In front of thousands, two sumo wrestlers charged at each other with full force, their bodies colliding with a tremendous smack that echoed through the arena in Indonesia’s capital, Jakarta.

The first official sumo tournament to be held outside Japan in five years saw wrestler Kotoyuki gain an early advantage against his opponent with a series of quick stinging slaps to the chest and a steady push forward.

“I love sumo — I’ve studied it, but this is the first time they’ve come to Indonesia and it’s the first time I’ve seen it live,” said Julyana Antika, a 22-year-old student of Japanese literature at a Jakarta university who was attending the weekend competition.

Antika — accompanied by a dozen Japanese exchange students from Takushoku University in Tokyo — is just one of many young Indonesians who are increasingly consuming Japanese culture through entertainment, comics, fashion and food.

With money from her part-time job as a Japanese-Indonesian translator, Antika buys Japanese magazines, watches Japanese cartoons, uses a Panasonic digital camera and a Sony mobile phone.

The Indonesians are late to the party — Japanese culture was embraced in the West in the 1970s and 1980s.

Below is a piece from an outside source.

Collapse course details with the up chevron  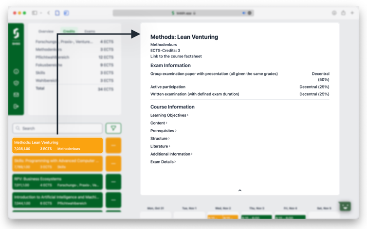point(239,191)
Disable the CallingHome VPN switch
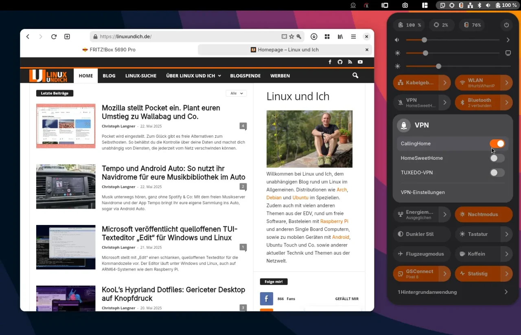The image size is (521, 335). [x=497, y=143]
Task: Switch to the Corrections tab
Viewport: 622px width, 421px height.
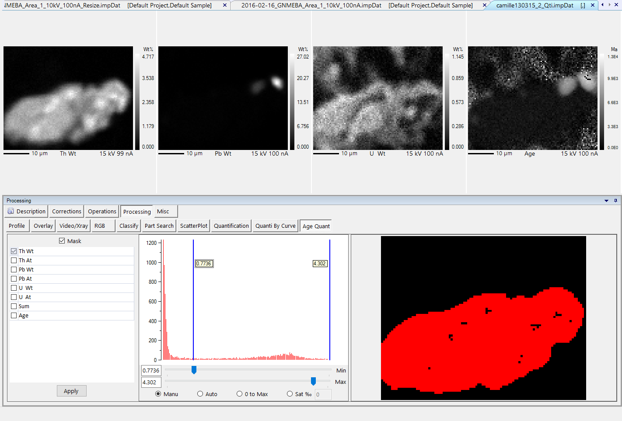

But the recent boom in Southeast Asia’s top economy and corporate Japan’s hunt for new markets to exploit have combined to create a surge in interest.

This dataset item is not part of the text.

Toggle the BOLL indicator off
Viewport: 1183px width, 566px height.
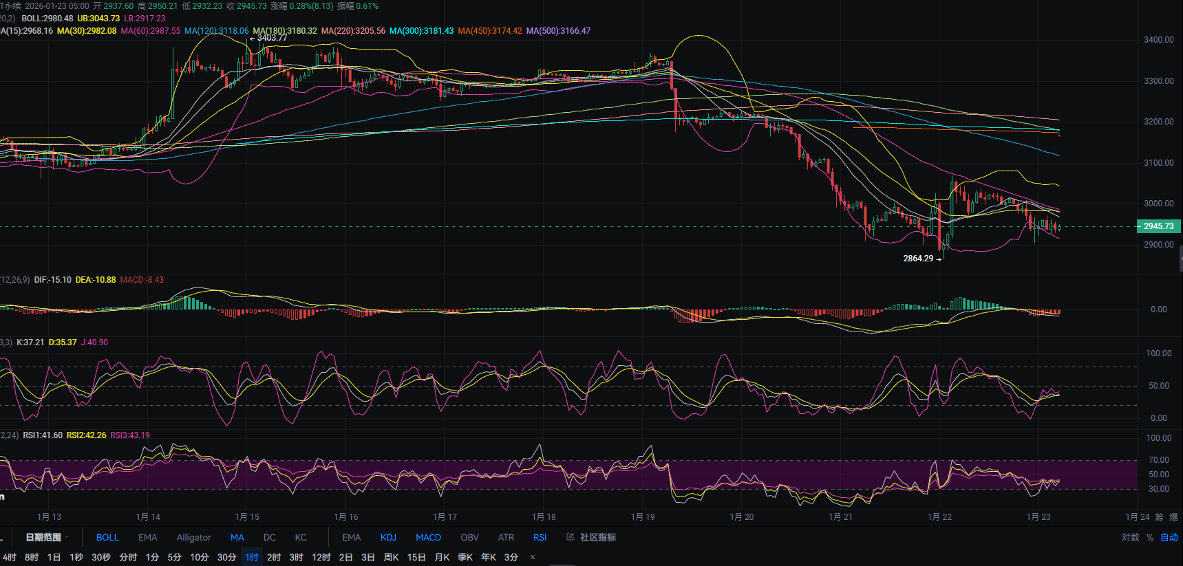coord(107,537)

“Two years ago, when I first came to Indonesia, we had around 1,000 Japanese businesspeople coming to us for Indonesian market advice,” said Kenichi Tomiyoshi, chief of the Japan External Trade Organization’s Indonesian operations.

“But in the past 12 months, we’ve already advised 4,000,” he said, adding that it was hard to keep up.

Japanese firms are flooding the world’s most populous Muslim-majority nation as it rides a wave of prosperity that has produced an army of new consumers.

While growth has slowed this year, Indonesia remains a bright spot in the world’s gloomy economic landscape.

For one thing, it boasts a young population — more than 40 percent are estimated to be 24 or under — the kind of demographic sought by companies looking for new growth to offset the saturated markets in Japan, which are stuck with a rapidly graying population and an economy struggling to pull itself out of chronic deflation.And as diplomatic tensions soar with its neighbors and key trade partners South Korea and China, Japan has shifted its focus to Southeast Asia in general.

Japan’s direct investment in Indonesia is a testament to the uptick in interest, having ballooned to $2.5 billion last year from $712.6 million in 2010, according to the Indonesian Investment Coordinating Board.

“Five years ago, most Indonesian people couldn’t buy Japanese goods, but now they have enough income to buy high-quality Japanese products,” said Tomiyoshi.

An array of Japanese cultural events — such as the Toyota-sponsored sumo tournament — is also being staged to lend soft-power support to Tokyo’s corporate push into the region.

This week, for instance, a large anime festival will take place in Jakarta.

Tokyo is also involved in such efforts, with the government backing the sumo showcase as an event to mark 55 years of diplomatic relations between Indonesia and Japan.

Many top-ranked sumo wrestlers from the makuuchi division, the highest in the sport, entered the ring for the tournament, which was the first to be held in one of the 10 Association of Southeast Asian Nation member states and in an Islamic country.

As more companies arrive from Tokyo to set up shop and the number of cultural events multiply, enthusiasm for all things Japanese is growing among Indonesians.

Many are even signing up to learn the Japanese language, with more than 870,000 taking lessons last year, up from some 700,000 in 2009, according to the Jakarta branch of the Japan Foundation, the country’s main body for promoting Japanese culture overseas.

It was once hard to find Japanese cuisine in Indonesia, but sushi bars and Japanese restaurants now abound in major cities.

Even local companies with no links to Japan are capitalizing on the frenzy.

Metrox Group — a company owned by an Indonesian and a Singaporean — launched its own Japan-inspired streetwear brand, Wakai Raifusutairu (meaning “young lifestyle” in Japanese) and uses kanji in part of its name.

The company, which also distributes such brands as Timberland and Crocs, hired a Japanese designer to create the main product, a colorful array of slip-on canvas shoes, some adorned with Japanese prints.

“In terms of sales, we initially thought we’d break even in 10 months, but we did it in three,” said Matrox Group brand manager Alice Dwiyani.